In the 18th century, The Masters and Mariners invested in land, which became known as Trinity Mains, near the village of Newhaven. This land later developed into a suburb of Leith and into the district of Trinity.

As a result of the requirement for formal qualifications stipulated in the Merchant Seamen Act 1844 (7 & 8 Vict. c. 112), in 1855 Trinity House and other Leith organisations founded the Leith Navigational School (also called the Government Navigation School), based at a room at St Ninian's Church (also called the Mariners' Church), on Commercial Street.

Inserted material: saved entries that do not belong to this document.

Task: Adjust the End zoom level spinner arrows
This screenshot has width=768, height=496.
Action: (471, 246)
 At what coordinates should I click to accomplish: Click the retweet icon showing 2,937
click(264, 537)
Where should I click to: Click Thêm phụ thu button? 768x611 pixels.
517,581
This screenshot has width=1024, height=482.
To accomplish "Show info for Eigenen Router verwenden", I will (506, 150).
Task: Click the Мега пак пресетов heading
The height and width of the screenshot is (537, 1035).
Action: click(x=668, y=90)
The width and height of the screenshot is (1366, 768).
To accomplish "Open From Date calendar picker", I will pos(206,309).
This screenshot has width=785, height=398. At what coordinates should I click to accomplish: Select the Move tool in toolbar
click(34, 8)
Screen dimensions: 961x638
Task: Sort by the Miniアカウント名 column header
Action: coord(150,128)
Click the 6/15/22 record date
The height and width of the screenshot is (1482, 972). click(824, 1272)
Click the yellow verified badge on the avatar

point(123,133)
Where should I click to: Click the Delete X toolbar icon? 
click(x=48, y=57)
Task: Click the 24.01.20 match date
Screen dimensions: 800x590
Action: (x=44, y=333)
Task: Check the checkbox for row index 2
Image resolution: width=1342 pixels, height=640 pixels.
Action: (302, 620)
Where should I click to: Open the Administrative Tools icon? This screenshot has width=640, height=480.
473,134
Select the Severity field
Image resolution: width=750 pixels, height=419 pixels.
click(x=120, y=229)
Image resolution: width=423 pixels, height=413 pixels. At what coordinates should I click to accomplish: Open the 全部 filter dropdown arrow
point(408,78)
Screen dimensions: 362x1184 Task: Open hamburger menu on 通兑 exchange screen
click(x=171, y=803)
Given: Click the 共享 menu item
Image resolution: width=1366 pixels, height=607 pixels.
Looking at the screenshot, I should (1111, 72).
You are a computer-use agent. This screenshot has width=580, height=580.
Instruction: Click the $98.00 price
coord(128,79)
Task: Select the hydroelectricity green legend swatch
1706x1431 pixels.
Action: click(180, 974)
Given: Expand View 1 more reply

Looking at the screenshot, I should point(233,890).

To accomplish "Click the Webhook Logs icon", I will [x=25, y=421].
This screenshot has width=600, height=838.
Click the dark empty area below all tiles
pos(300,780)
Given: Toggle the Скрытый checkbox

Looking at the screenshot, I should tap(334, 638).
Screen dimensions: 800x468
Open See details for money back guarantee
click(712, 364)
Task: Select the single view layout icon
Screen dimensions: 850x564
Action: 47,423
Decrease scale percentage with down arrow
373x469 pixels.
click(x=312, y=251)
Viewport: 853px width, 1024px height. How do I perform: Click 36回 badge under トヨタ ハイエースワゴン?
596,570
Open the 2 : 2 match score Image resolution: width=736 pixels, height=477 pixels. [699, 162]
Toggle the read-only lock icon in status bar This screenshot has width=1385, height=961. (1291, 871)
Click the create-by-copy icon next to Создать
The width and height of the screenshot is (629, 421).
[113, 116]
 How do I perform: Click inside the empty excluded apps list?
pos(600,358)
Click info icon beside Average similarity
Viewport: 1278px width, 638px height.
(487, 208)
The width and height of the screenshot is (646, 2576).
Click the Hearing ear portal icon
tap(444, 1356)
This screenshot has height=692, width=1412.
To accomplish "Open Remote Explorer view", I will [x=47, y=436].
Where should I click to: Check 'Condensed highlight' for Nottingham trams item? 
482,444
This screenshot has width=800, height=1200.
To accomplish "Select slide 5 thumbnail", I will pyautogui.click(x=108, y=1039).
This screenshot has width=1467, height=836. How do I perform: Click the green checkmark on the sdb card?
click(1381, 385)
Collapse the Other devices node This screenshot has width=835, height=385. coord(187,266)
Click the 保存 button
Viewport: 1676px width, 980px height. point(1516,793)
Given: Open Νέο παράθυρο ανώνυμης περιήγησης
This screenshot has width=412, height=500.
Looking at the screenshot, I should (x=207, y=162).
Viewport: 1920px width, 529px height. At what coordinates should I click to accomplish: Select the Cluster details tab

In 1903 Leith Navigation School came under the control of the Scottish Education Department, and the name was changed to Leith Nautical College (since merged to become part of Jewel & Esk College, which in 2012 merged to become Edinburgh College).

After prime gilt was abolished in 1862, Trinity House had to depend on property income to meet its pension payments and other commitments.

Pupils from the nearby Leith Primary School are taught about the history of Trinity House and offer scripted tours of the building to other schools and a variety of selected guests.

===History of the building===
In 1555 the Incorporation had sufficient funds to build a hospital at the Kirkgate. The basement and vaults of the 16th-century building were incorporated into the current building, which was designed by Thomas Brown in the neoclassical style and completed in 1818. The new building had three bays on the front elevation and featured a porch with paired Doric order columns on the ground floor; there was a large window with Ionic order columns and semi-circular fanlight window above on the first floor.

The collection includes a portrait of Mary, Queen of Scots. The antiquary John Pinkerton had it engraved for his Scottish Gallery in 1799, and at the time it was thought to be a picture of Mary of Guise the founder of the incorporation.